SINGAPORE - Singapore Post's (SingPost) first-quarter net profit fell 40.4 per cent to $18.7 million, dragged down by an exceptional $6 million loss and higher taxes.
The dent in earnings was mainly due to exceptional fair value losses from warrants in an associated company, reflecting changes in the market value of the financial instrument, SingPost said.
Earnings per share for the quarter came in at 0.66 cent, down from 1.22 cents in the year-ago period.
The group's board of directors has declared an interim dividend of 0.5 cent per share, to be paid out on Aug 31.

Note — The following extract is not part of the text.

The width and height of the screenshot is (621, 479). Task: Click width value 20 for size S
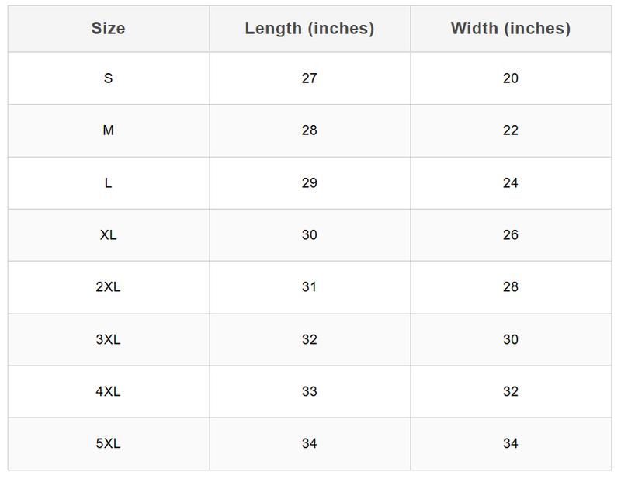coord(510,78)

For the three months to June 30, revenue rose 3.3 per cent to $372.6 million, attributable to growth in international mail and last-mile deliveries, driven by eCommerce, as well as rental income.

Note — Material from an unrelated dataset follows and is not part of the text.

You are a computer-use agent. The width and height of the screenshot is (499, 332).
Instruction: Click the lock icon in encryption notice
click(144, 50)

However, excluding one-off items, operating profit actually rose 1.2 per cent to $39.2 million.
Underlying net profit was down 9.8 per cent to $24.7 million, as the improved operating profit before exceptional items was offset by lower contributions from associates investing for growth, and increased tax. Specifically, income tax expense rose 38.8 per cent to $11.6 million from a year ago.
In April this year, SingPost reclassified the reporting of its business units into four key segments, namely Post and Parcel, Logistics, e-commerce and Property.

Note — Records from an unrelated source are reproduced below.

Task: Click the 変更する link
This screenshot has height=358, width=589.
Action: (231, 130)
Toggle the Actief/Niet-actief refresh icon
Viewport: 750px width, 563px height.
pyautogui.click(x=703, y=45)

Overall, the group continues to benefit from positive global e-commerce trends, with e-commerce-related revenue from across the segments rising 8.8 per cent to make up 53.7 per cent of the group's total revenue.
Property also posted a 67.1 per cent increase in operating profit, due mainly to rental income from the SingPost Centre retail mall, which saw committed occupancy improve further to 96.7 per cent as at June 30.
Said SingPost's group CEO Paul Coutts: "As strong growth in global e-commerce drives cross-border and last-mile deliveries, we are focused on executing well to keep up our operational momentum as we transform SingPost for the future."
Shares in SingPost were trading at $1.34 apiece as at 9.47am on Friday, down 2.9 per cent.